基于脱氧提质的微波加热生物质化学链热解及介-微孔复合分子筛催化重整制油机理研究

The primary bio-oil derived from catalytic fast pyrolysis dominates some deficiencies such as the high oxygen content in the liquid products, low efficiency of catalytic reform as well as the high consumption of energy, which largely inhibited the development of biomass utilization. Therefore, it is urgent to make some efforts to solve those key problems so as to obtain an upgraded bio-fuel production. In this project, we will conduct a series of fundamental research on deoxygenation of bio-fuel and promotion of catalytic reforming (CR) efficiency via a microwave assisted catalytic fast pyrolysis in a fluidized bed system. Firstly, the deoxygenation mechanism for chemical looping pyrolysis (CLP) of biomass will be studied, and the modification methods for improving the deoxygenation ability will be explored. In addition, the influence of chemical reaction and reduction properties on oxygen carrier reduction process also will be discussed. Secondly, the effect of porosity inside the compound zeolite with a hierarchical micro-mesoporous system on the catalytic performance will be investigated thoroughly. Simultaneously, the three dimensional hierarchical micro-mesoporous zeolites will be designed and developed so as to advance the catalytic performance. Last but not least, the coupling mechanism of deoxygenation reaction in CLP and hierarchical micro-mesoporous system in CR will be analyzed, and the numerical modeling by DEM-CFD with respect to study the multiple phase flowing mechanics, heat and mass transfer, as well as the chemical reaction mechanism. The velocity profile, temperature field and products distribution inside the microwave assisted fluidized bed will be studied in terms of forecast the yields of liquid products, hydrocarbons, gases and bio-char. Therefore, the fundamental research conducted in this project will be beneficial for the development of novel technique in high quality bio-fuel production, and thus reliefs the petroleum shortage in China.

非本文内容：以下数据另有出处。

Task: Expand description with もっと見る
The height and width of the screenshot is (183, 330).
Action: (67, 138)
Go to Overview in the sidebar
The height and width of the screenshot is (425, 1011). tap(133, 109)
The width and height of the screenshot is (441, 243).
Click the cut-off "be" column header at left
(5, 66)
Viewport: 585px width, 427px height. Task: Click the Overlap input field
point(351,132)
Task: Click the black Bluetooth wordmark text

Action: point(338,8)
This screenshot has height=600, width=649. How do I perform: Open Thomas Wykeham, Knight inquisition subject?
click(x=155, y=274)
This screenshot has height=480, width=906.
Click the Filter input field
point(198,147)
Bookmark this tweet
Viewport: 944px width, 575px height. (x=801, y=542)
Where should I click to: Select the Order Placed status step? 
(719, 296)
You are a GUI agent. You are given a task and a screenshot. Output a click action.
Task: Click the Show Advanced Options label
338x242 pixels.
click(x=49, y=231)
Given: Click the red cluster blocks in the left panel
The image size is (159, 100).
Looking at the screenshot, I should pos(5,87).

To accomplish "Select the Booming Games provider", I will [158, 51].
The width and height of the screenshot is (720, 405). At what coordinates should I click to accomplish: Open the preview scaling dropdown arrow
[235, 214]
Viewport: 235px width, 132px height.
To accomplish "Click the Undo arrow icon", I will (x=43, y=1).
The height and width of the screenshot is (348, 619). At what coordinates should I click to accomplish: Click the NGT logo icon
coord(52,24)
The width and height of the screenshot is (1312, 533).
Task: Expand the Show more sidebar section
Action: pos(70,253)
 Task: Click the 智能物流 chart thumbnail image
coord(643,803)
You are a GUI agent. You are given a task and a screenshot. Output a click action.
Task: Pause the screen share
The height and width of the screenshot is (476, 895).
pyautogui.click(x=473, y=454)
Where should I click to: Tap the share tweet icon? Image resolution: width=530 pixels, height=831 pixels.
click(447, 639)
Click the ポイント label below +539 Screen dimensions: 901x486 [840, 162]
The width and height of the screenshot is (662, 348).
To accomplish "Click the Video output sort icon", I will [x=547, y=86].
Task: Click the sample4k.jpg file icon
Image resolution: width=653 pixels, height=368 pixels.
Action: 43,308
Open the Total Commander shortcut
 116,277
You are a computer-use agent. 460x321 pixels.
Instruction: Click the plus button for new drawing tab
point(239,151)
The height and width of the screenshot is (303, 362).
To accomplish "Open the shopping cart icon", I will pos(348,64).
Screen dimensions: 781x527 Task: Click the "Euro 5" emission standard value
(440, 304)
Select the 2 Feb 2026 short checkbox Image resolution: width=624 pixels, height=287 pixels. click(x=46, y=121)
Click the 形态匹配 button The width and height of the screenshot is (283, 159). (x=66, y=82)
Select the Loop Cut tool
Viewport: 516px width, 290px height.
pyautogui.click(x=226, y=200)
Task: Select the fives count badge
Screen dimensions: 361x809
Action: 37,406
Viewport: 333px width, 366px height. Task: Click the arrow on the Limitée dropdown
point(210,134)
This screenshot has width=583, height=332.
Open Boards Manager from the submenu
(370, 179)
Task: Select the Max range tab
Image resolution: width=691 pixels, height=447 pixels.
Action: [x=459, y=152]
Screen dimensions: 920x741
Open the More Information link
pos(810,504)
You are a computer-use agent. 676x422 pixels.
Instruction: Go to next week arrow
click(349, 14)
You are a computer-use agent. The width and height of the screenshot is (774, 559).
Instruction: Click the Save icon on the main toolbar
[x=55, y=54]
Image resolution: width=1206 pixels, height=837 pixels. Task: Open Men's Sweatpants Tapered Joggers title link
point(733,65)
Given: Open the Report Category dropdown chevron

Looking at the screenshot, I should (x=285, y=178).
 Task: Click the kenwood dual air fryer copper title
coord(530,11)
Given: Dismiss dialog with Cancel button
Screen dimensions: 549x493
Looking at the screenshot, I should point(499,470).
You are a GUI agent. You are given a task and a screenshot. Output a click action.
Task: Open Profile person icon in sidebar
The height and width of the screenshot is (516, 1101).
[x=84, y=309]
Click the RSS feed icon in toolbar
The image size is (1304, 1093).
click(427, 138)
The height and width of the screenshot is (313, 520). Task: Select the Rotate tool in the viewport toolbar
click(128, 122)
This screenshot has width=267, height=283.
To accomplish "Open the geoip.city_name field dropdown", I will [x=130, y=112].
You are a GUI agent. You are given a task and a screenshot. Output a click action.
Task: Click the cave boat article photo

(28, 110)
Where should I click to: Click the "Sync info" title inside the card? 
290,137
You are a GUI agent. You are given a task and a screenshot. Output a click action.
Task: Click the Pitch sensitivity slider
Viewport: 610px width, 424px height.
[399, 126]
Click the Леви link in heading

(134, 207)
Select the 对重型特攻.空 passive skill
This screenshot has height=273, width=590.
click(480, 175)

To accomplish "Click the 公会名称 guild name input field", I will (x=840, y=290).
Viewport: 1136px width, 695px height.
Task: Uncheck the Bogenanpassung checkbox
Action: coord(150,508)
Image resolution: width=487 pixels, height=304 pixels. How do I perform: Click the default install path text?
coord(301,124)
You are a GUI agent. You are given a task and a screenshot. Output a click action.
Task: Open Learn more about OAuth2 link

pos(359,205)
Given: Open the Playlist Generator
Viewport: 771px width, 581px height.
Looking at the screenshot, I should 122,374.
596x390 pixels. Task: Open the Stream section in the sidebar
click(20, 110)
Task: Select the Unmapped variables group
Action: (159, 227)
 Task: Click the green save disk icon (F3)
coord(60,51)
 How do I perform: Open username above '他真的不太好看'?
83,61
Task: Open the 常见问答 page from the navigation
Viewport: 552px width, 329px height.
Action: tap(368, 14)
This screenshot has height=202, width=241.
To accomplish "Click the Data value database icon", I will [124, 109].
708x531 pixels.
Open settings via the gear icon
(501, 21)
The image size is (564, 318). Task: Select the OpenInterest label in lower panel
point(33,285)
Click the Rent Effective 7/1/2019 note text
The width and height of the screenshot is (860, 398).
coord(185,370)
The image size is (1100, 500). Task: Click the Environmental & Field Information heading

针对目前生物质催化热解制油领域存在初级热解油含氧量较高、催化重整脱氧效果不佳、热解过程热利用效率不高等一系列关键问题，本项目将开展基于脱氧提质的微波加热生物质化学链热解及介-微孔复合分子筛催化重整制油机理研究，探究生物质化学链热解脱氧的机理，探索增强脱氧性能的改性措施，阐明载氧体还原过程的化学过程、去氧再生还原特性等影响机制；深入研究介孔-微孔复合分子筛的孔道特性对催化机制的影响，并设计研发三维有序介孔-微孔“核-壳”复合体系催化剂，提高催化剂的性能；探索在微波加热条件下化学链热解脱氧与介孔-微孔复合分子筛催化重整的耦合机制，并对该过程的多相流动力学、传热传质规律与化学反应机理进行离散单元方法-计算流体力学（DEM-CFD）数值模拟，研究微波加热流化床中速度场、温度场、产物浓度分布，预测气、液、固产率及生物油中烃类的含量。本项目将形成新型生物质制油方法，对于缓解我国石油短缺，具有重要意义。

针对目前生物质催化热解制油领域存在初级热解油含氧量较高、催化重整脱氧效果不佳、热解过程热利用效率不高等一系列关键问题，开展了基于脱氧提质的微波加热生物质化学链热解及介-微孔复合分子筛催化重整制油机理研究，探究了生物质化学链热解脱氧的机理，探索了增强脱氧性能的改性措施，阐明了载氧体还原过程的化学过程、去氧再生还原特性等影响机制；探索了在微波加热条件下化学链热解脱氧与介孔-微孔复合分子筛催化重整的耦合机制，并对该过程的多相流动力学、传热传质规律与化学反应机理进行了离散单元方法-计算流体力学（DEM-CFD）数值模拟，研究了微波加热流化床中速度场、温度场、产物浓度分布。以制备的介微孔复合分子筛催化剂为催化重整媒介，比较了流化床与固定床的热解稻壳的区别，使用微波流化床的液相产率明显上升，生物油产物中碳氢化合物的相对含量明显高于固定床热解产物中的相对含量。催化剂的增加会促进脱羰和脱羧反应，从而产生更多的烃类化合物，但是过多的催化剂的添加并不能导致更高的单环芳烃选择性。随着再生次数的增加，介微孔复合分子筛催化剂的重复使用性高，不易结焦。对未来的大规模生产使用，提供了可能性。数值模拟结果表明，较大的流化速度使颗粒能更快地达到良好混合的状态；直径较小的生物质颗粒对应着较好的混合质量。